The following is a summary of “Multicenter Phase II Trial of the WEE1 Inhibitor Adavosertib in Refractory Solid Tumors Harboring CCNE1 Amplification,” published in the March 2023 issue of Oncology by Fu, et al.
For a phase II study, researchers sought to assess the antitumor activity of adavosertib, a WEE1 kinase inhibitor, in patients aged ≥18 with measurable disease and refractory solid tumors harboring CCNE1 amplification, an Eastern Cooperative Oncology Group performance status of 0-1, and adequate organ function. Preclinical cancer models had demonstrated that tumors with CCNE1 amplification were more sensitive to adavosertib treatment than those without amplification.

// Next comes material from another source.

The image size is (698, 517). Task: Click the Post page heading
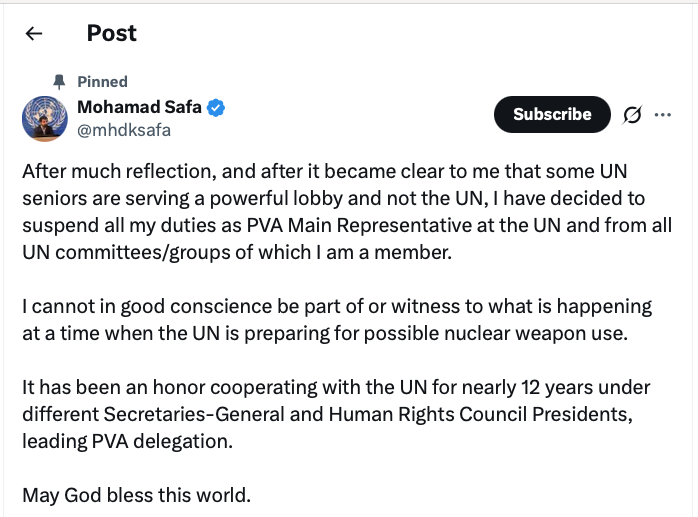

The trial enrolled 30 patients who received 300 mg of adavosertib once daily on days 1 through 5 and 8 through 12 of a 21-day cycle. The study followed a Bayesian optimal phase II design, with the primary endpoint being the objective response rate (ORR).
Results showed that 8 patients had partial responses (PRs), and three had stable disease (SD) ≥ 6 months, with an ORR of 27% (95% CI, 12 to 46), an SD ≥ 6 months//PR rate of 37% (95% CI, 20 to 56), a median progression-free survival duration of 4.1 months (95% CI, 1.8 to 6.4), and a median overall survival duration of 9.9 months (95% CI, 4.8 to 15). Among 14 patients with epithelial ovarian cancer, the ORR was 36% (95% CI, 13 to 65), the SD≥ 6 months/PR rate was 57% (95% CI, 29 to 82), the median progression-free survival duration was 6.3 months (95% CI, 2.4 to 10.2), and the median overall survival duration was 14.9 months (95% CI, 8.9 to 20.9).
Common treatment-related toxicities were gastrointestinal (GI) toxicities, hematologic toxicities, and fatigue.
In conclusion, adavosertib monotherapy demonstrated a manageable toxicity profile and promising clinical activity in treating refractory solid tumors harboring CCNE1 amplification, particularly in epithelial ovarian cancer. Therefore, further research on adavosertib, alone or in combination with other therapeutic agents, in CCNE1-amplified epithelial ovarian cancer was recommended.